The Jewish Quarters are part of the urban landscape of virtually all major European cities. Over time, Jewish neighborhoods developed either because of the intolerance practiced by Christians or with the purpose of strengthening the sense of unity among the Jewish family. The center of Barcelona does not escape and in the historic gothic quarter we find the call - Catalan name to name the Jewish neighborhoods - and emerges as one of the most important in southern Europe during the Middle Ages.
There are indications of the Jewish quarter in Barcelona since the ninth century and already entering the twelfth century the Call formed a bounded perimeter and closed with its synagogues, ritual baths and other institutions for the practice of Judaism. Over time, the community grew with the expansion of the city of Barcelona and found its peak in the mid-thirteenth century when King Jaume I offered a whole series of legal rights to the Jewish community of Barcelona. The call became a reference as a Talmudic school and great thinkers like Shlomo ben Adret or Isaac ben Sheshet came out.
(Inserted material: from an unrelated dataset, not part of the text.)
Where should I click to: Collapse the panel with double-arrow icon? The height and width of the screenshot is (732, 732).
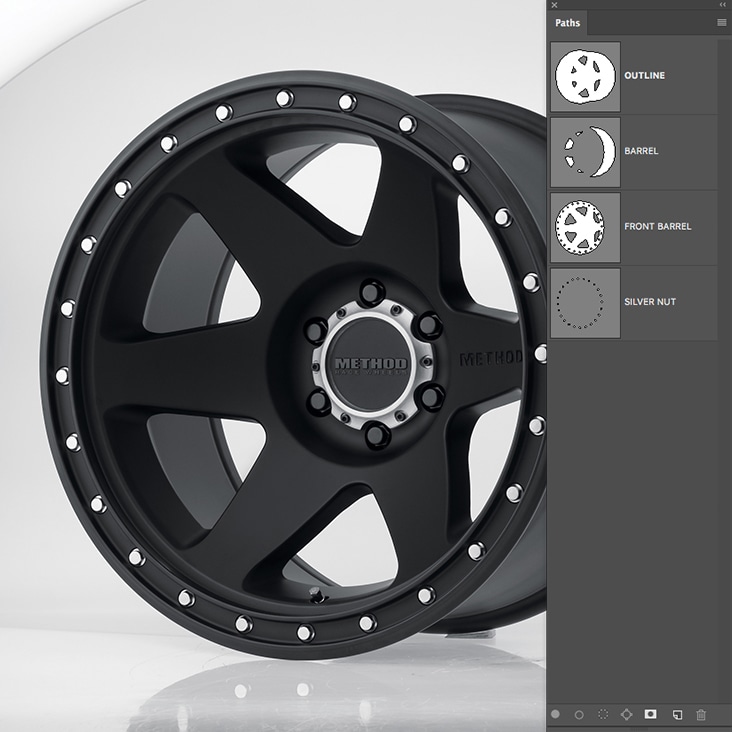click(x=722, y=5)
Main hall of the Call museum in Barcelona
A century later came the destruction of the Jewish quarter by the Christians of the city. Many had to convert and many others were killed. Over time the streets that run through the old call of Barcelona adapted to the uses and needs of Christians such as the construction of the nearby Palau de la Generalitat.
However, although it has been seven centuries since the Jewish quarter of Barcelona ceased to be what it was, we can still observe many details in the streets and doors of this enclave in the Gothic quarter of Barcelona that return us to a historical past.
The main streets where the old Jewish quarter runs you can see them in the following map making a kind of square along the streets of Sant Domènec, Sant Sever, Banys Nous and Calle del Call:
Visit to the Call Museum
Archaeological excavations have allowed to bring to light many objects of the daily life of the Jewish community as work tools as well as objects for the practice of rituals.
Many of them can be seen in the Call museum on Marlet Street. If you have the entrance to the Museum of History of Barcelona (in the Plaza del Rey) you can enter for free.